>>>>

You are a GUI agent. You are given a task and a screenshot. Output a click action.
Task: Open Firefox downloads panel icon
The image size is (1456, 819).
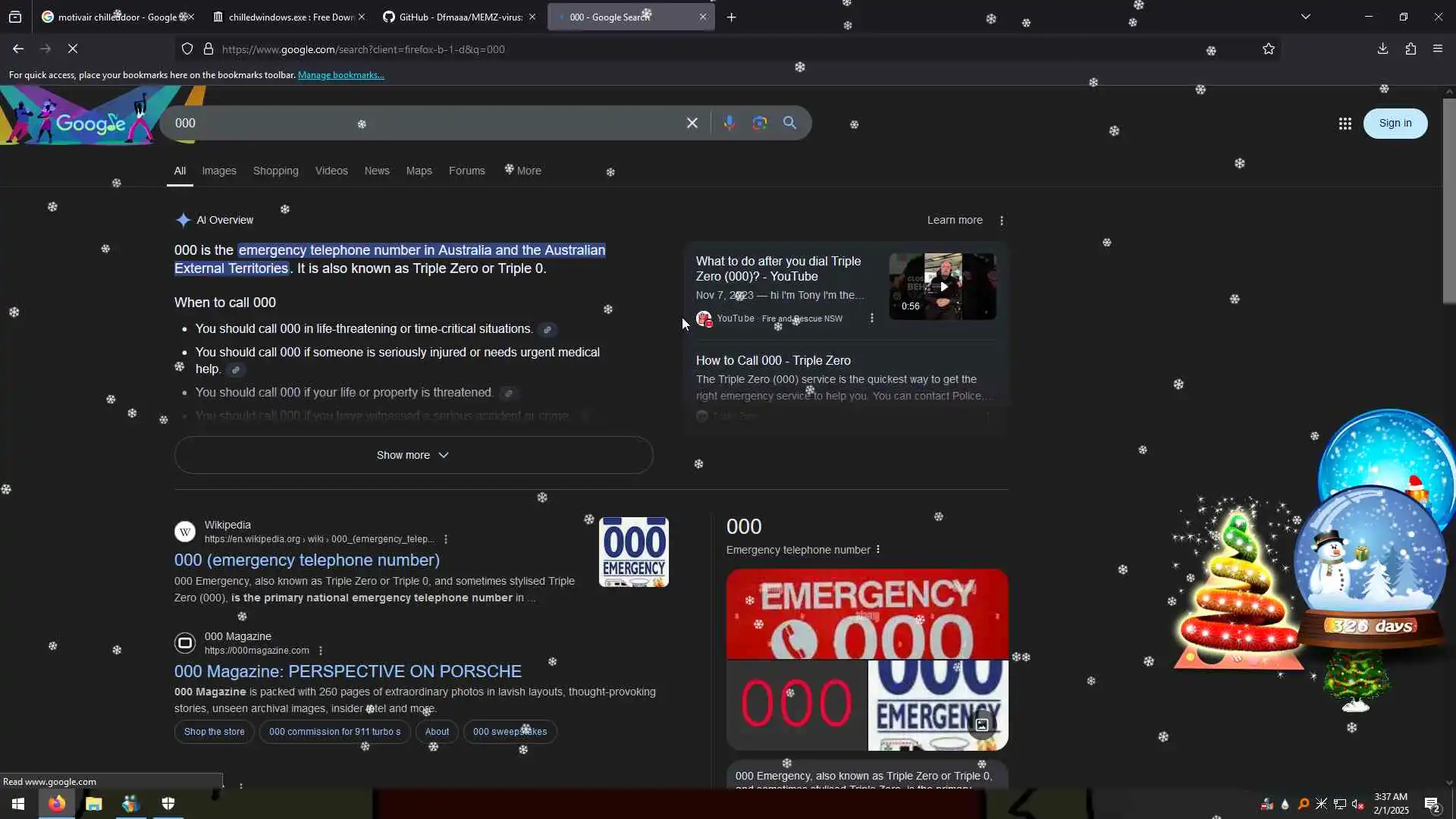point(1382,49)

<<<<
>>>>

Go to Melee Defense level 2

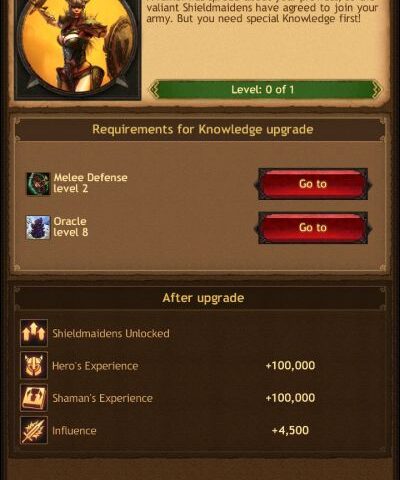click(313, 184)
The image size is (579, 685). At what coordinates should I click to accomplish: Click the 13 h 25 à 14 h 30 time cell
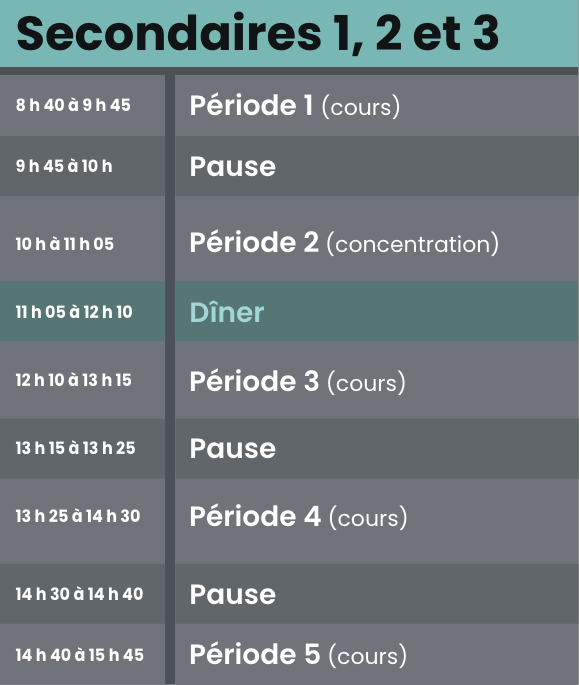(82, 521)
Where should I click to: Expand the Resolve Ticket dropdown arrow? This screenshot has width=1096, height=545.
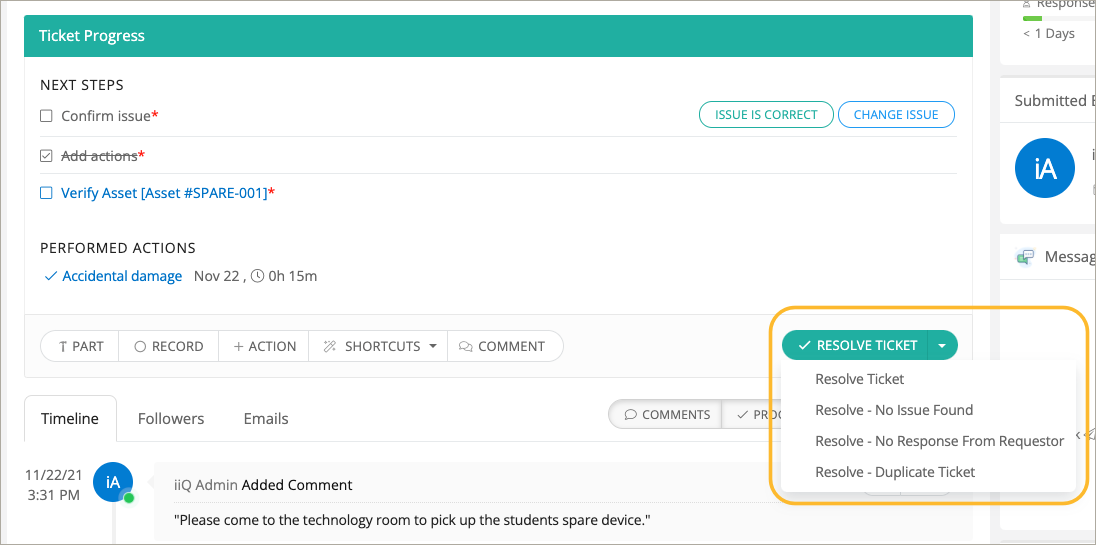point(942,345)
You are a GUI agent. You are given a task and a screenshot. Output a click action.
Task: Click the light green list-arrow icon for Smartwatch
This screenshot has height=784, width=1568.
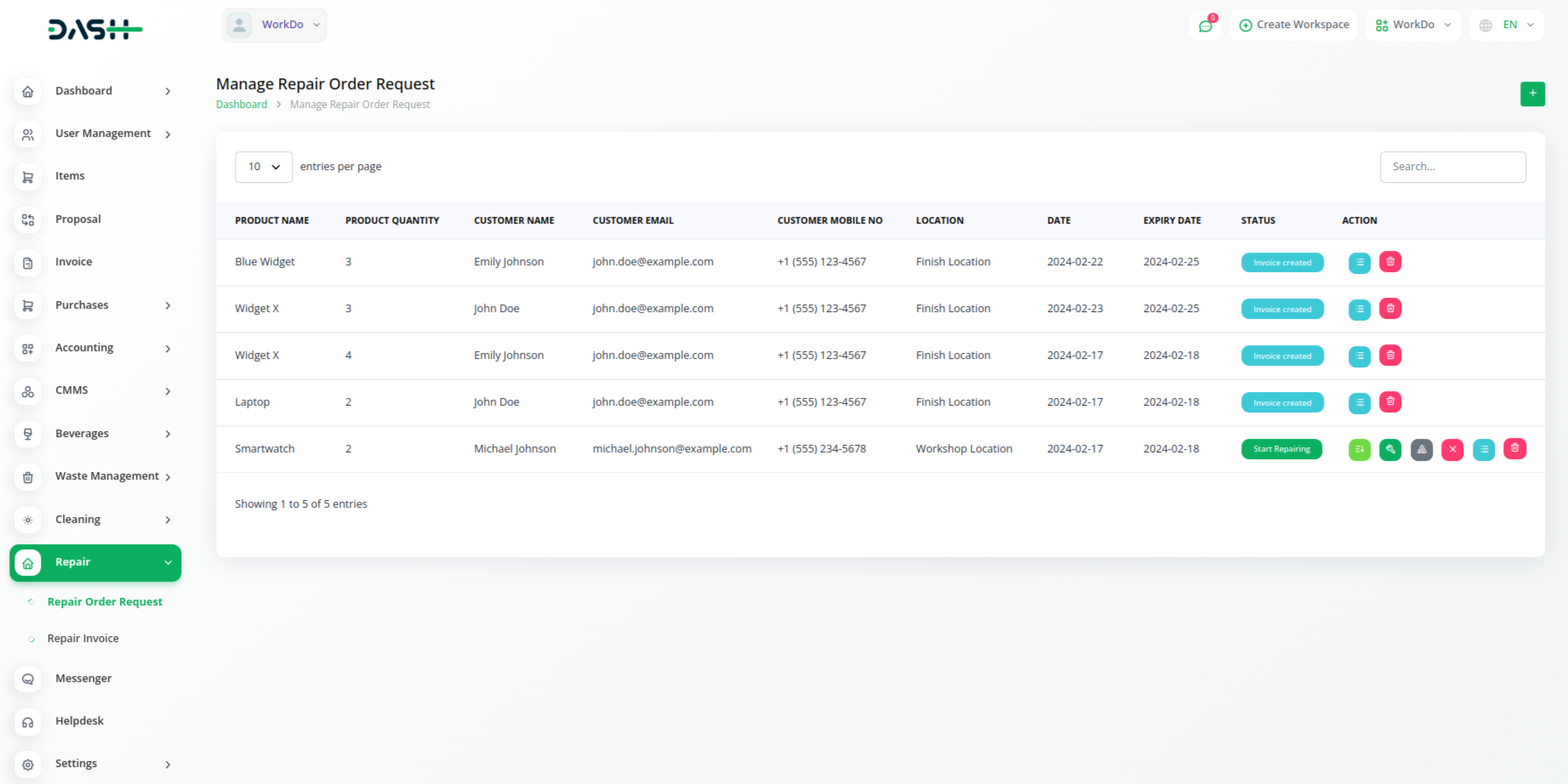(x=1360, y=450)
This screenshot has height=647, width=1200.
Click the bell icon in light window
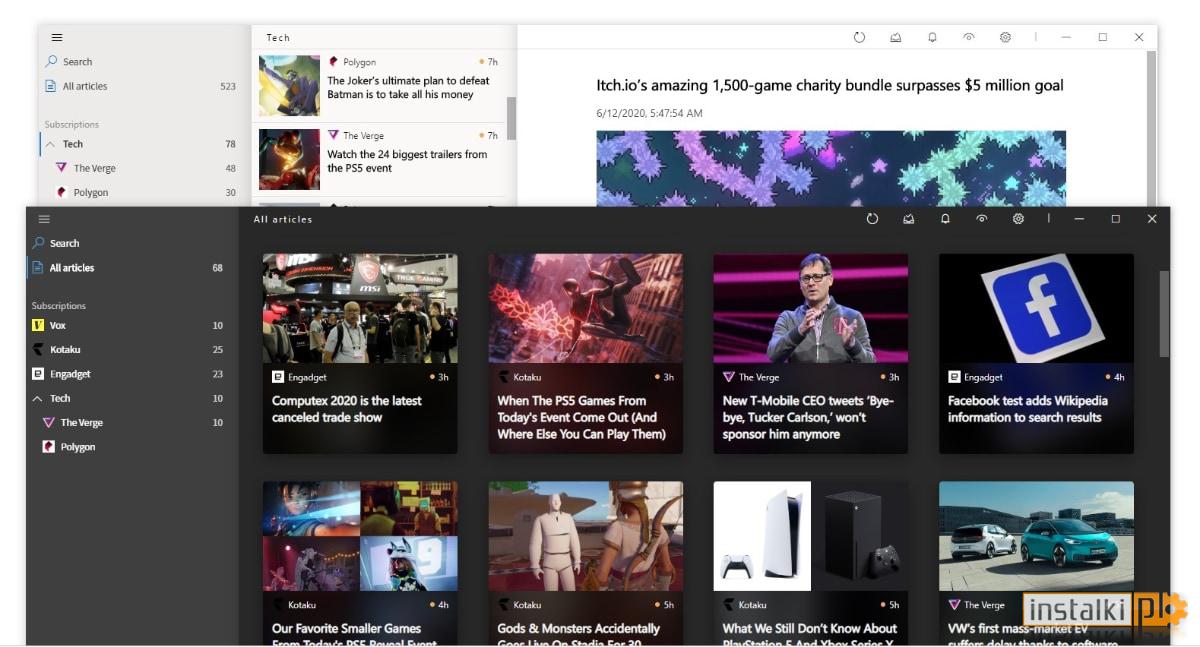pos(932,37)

<<<<

Reproduce the data word for word, from the line with "Where should I" up to and including the line with "pos(932,37)". Leave the pictures out of your answer.

▸ EXERCISE RESULT:
Where should I click to: Expand the Resolve Ticket dropdown arrow? This screenshot has width=1096, height=545.
point(942,345)
You are a GUI agent. You are given a task and a screenshot. Output a click action.
Task: Click the light green list-arrow icon for Smartwatch
This screenshot has height=784, width=1568.
(x=1360, y=450)
This screenshot has height=647, width=1200.
Click the bell icon in light window
pos(932,37)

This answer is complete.